Have you read Laudato Si’’ ON CARE FOR OUR COMMON HOME by Pope Francis? Applause if you have and completed it. I’m only at section 64 of 240 sections. Obviously I can’t speak too in depth about it. So far I under stand we should be more aware of our environment and help to care for it.
We must be grateful for the praiseworthy efforts being made by scientists and engineers dedicated to finding solutions to man-made problems. But a sober look at our world shows that the degree of human intervention, often in the service of business interests and consumerism, is actually making our earth less rich and beautiful, ever more limited and grey, even as technological advances and consumer goods continue to abound limitlessly. We seem to think that we can substitute an irreplaceable and irretrievable beauty with something which we have created ourselves.
Yes! I love volunteering! I found a pretty cool organization called Reverb, that I recently volunteered for. They are definitely making some moves to change the impact music tours have on our environment. Austin is know for live music and amazing concerts. So Reverb coming through helps with band tours help our community greatly.
REVERB is a 501(c)(3) non-profit organization founded in 2004 by environmentalist Lauren Sullivan and her musician husband, Adam Gardner of Guster. REVERB creates and executes comprehensive, custom programs to green the tour itself while engaging concertgoers to take action for the environment.“
Pretty cool huh? I had the opportunity to volunteer with them for the Bama Green Project for the Dave Matthews Band 2 sets tour, at the 360 Amphitheater Circuit of the Americas. Some of the things they do consist of setting up Eco Villages, encouraging recycling, providing bands with aluminum reusable water bottles to refill, switching the tour busses to biodiesel, just to name a few. But so much work and planning goes into these tours. The volunteer coordinator explained to us that our volunteer t-shirts and the merchandise were designed about a year in advance. Organic merchandise, shirts made out of recycled materials.

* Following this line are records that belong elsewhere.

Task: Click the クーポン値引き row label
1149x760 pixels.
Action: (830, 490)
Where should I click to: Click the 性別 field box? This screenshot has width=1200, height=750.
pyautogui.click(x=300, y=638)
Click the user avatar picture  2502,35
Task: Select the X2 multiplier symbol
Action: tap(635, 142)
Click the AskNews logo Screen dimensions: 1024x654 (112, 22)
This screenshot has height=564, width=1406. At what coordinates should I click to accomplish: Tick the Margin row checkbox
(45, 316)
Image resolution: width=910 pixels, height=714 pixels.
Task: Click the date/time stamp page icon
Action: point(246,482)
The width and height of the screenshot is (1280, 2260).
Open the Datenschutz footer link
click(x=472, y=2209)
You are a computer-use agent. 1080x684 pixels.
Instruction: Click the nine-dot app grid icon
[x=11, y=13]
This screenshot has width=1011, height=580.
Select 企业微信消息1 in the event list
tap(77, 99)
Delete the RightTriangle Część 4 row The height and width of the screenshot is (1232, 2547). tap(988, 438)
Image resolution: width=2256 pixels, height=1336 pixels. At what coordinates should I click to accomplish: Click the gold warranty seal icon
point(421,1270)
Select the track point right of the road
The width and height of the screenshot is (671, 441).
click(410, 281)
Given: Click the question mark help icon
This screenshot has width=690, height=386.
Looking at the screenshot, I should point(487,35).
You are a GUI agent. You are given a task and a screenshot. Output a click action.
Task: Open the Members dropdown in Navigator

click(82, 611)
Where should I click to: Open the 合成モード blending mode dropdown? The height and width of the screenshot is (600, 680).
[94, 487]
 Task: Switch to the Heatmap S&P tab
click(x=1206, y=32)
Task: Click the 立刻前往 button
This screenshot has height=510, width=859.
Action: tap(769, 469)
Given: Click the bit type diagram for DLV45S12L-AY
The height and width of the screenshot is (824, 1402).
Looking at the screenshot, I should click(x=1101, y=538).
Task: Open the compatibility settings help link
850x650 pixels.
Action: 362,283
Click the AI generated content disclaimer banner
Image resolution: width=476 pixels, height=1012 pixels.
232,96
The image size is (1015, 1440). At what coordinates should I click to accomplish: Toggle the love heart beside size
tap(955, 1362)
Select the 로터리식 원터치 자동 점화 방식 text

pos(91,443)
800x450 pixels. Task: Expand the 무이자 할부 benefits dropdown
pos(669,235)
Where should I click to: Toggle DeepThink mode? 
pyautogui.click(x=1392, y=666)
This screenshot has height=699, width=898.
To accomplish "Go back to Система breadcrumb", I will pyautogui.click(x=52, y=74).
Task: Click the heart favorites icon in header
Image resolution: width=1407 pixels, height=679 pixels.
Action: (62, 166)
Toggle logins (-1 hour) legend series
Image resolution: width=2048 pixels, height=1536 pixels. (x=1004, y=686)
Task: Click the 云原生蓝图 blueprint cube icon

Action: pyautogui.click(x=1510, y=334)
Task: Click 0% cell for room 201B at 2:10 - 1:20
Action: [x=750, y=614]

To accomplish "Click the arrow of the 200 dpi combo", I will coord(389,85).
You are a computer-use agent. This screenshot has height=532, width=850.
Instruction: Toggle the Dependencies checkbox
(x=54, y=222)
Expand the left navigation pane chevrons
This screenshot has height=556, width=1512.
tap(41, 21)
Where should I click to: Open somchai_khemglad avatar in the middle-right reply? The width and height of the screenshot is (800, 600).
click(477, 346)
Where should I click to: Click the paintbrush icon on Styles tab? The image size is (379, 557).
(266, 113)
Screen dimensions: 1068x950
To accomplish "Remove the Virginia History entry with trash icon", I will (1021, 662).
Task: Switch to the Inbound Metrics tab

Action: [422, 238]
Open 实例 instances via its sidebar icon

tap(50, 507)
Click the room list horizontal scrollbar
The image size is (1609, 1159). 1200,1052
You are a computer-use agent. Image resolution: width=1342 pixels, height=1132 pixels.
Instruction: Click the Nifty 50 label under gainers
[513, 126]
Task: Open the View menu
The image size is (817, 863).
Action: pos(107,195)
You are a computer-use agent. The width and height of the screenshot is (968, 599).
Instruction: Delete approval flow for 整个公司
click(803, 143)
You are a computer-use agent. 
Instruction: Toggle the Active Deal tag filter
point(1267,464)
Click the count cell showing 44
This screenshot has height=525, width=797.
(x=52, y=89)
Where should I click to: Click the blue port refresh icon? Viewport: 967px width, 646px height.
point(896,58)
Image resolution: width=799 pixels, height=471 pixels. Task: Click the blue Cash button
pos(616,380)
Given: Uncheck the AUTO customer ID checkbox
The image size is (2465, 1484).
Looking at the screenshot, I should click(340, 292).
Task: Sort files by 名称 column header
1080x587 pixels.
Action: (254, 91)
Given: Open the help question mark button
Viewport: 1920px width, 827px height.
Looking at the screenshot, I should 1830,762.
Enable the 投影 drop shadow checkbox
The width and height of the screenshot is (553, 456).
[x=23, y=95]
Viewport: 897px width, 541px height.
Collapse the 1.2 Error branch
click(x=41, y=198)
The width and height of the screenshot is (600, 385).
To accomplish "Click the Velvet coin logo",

Johnson’s Backyard Garden was the local organic farm they partnered with. As a volunteer, I helped sell these awesome water bottles, made from recycled materials, before the concert started. The money that was raised selling the water bottles was donated to Johnson’s Backyard Garden. Then the monetary value of organic produce from JBG was donated to the Austin Food Bank. So much done for the local community! Oh, and by volunteering, I got general admission into the concert. I highly recommend volunteering with them when they come through your town.